"""
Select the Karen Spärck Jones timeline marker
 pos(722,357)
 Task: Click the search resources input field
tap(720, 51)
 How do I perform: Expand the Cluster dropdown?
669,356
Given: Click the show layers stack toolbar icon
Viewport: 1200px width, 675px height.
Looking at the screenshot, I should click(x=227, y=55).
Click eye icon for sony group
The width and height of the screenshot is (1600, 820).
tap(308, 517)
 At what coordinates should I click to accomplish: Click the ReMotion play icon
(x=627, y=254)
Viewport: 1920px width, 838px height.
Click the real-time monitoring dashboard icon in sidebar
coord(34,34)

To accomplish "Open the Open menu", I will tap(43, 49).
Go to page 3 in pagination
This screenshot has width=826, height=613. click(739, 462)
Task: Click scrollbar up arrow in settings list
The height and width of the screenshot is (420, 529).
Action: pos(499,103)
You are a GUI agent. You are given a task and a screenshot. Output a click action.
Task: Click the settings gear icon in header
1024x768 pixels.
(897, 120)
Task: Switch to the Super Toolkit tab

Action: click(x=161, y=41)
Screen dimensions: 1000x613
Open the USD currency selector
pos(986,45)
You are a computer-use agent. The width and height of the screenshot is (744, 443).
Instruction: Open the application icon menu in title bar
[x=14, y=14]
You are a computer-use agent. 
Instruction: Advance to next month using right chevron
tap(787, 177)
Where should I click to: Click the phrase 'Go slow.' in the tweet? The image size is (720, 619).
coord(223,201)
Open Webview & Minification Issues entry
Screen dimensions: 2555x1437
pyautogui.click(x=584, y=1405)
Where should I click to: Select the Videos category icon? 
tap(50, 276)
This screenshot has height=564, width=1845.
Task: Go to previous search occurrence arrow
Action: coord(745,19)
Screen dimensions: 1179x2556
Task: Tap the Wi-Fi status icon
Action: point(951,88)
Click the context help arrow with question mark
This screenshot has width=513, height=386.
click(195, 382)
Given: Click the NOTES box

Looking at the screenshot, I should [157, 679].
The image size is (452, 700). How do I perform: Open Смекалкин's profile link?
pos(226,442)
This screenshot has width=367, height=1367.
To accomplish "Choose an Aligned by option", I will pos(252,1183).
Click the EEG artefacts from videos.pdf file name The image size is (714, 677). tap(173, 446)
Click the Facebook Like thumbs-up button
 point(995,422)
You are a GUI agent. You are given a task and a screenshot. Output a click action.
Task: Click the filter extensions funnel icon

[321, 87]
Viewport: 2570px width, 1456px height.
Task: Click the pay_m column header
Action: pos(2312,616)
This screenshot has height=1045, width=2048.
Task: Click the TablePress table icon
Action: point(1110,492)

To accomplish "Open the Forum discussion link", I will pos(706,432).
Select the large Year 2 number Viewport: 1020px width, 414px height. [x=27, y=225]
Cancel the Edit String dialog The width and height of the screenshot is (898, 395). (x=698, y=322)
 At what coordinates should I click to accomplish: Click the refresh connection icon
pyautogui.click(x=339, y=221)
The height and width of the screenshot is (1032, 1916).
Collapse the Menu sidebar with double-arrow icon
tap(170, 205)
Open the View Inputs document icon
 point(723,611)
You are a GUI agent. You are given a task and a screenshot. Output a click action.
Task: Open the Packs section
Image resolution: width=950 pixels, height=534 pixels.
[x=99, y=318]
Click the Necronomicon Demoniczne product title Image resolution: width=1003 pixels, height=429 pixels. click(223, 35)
"""
● **Requirement**: Can you rewrite all the entries above, swapping every "pixels" for "px" and leaving everything else unchanged?

● **Solution to this task**:
Select the Karen Spärck Jones timeline marker
 pos(722,357)
 Task: Click the search resources input field
tap(720, 51)
 How do I perform: Expand the Cluster dropdown?
669,356
Given: Click the show layers stack toolbar icon
Viewport: 1200px width, 675px height.
Looking at the screenshot, I should click(x=227, y=55).
Click eye icon for sony group
The width and height of the screenshot is (1600, 820).
tap(308, 517)
 At what coordinates should I click to accomplish: Click the ReMotion play icon
(x=627, y=254)
Viewport: 1920px width, 838px height.
Click the real-time monitoring dashboard icon in sidebar
coord(34,34)

To accomplish "Open the Open menu", I will tap(43, 49).
Go to page 3 in pagination
This screenshot has width=826, height=613. click(739, 462)
Task: Click scrollbar up arrow in settings list
The height and width of the screenshot is (420, 529).
Action: pos(499,103)
You are a GUI agent. You are given a task and a screenshot. Output a click action.
Task: Click the settings gear icon in header
1024x768 px.
(897, 120)
Task: Switch to the Super Toolkit tab

Action: click(x=161, y=41)
Screen dimensions: 1000x613
Open the USD currency selector
pos(986,45)
You are a computer-use agent. The width and height of the screenshot is (744, 443).
Instruction: Open the application icon menu in title bar
[x=14, y=14]
You are a computer-use agent. 
Instruction: Advance to next month using right chevron
tap(787, 177)
Where should I click to: Click the phrase 'Go slow.' in the tweet? The image size is (720, 619).
coord(223,201)
Open Webview & Minification Issues entry
Screen dimensions: 2555x1437
pyautogui.click(x=584, y=1405)
Where should I click to: Select the Videos category icon? 
tap(50, 276)
This screenshot has height=564, width=1845.
Task: Go to previous search occurrence arrow
Action: coord(745,19)
Screen dimensions: 1179x2556
Task: Tap the Wi-Fi status icon
Action: point(951,88)
Click the context help arrow with question mark
This screenshot has width=513, height=386.
click(195, 382)
Given: Click the NOTES box

Looking at the screenshot, I should [157, 679].
The image size is (452, 700). How do I perform: Open Смекалкин's profile link?
pos(226,442)
This screenshot has width=367, height=1367.
To accomplish "Choose an Aligned by option", I will pos(252,1183).
Click the EEG artefacts from videos.pdf file name The image size is (714, 677). tap(173, 446)
Click the Facebook Like thumbs-up button
 point(995,422)
You are a GUI agent. You are given a task and a screenshot. Output a click action.
Task: Click the filter extensions funnel icon

[321, 87]
Viewport: 2570px width, 1456px height.
Task: Click the pay_m column header
Action: pos(2312,616)
This screenshot has height=1045, width=2048.
Task: Click the TablePress table icon
Action: point(1110,492)

To accomplish "Open the Forum discussion link", I will pos(706,432).
Select the large Year 2 number Viewport: 1020px width, 414px height. [x=27, y=225]
Cancel the Edit String dialog The width and height of the screenshot is (898, 395). (x=698, y=322)
 At what coordinates should I click to accomplish: Click the refresh connection icon
pyautogui.click(x=339, y=221)
The height and width of the screenshot is (1032, 1916).
Collapse the Menu sidebar with double-arrow icon
tap(170, 205)
Open the View Inputs document icon
 point(723,611)
You are a GUI agent. You are given a task and a screenshot. Output a click action.
Task: Open the Packs section
Image resolution: width=950 px, height=534 px.
[x=99, y=318]
Click the Necronomicon Demoniczne product title Image resolution: width=1003 px, height=429 px. click(223, 35)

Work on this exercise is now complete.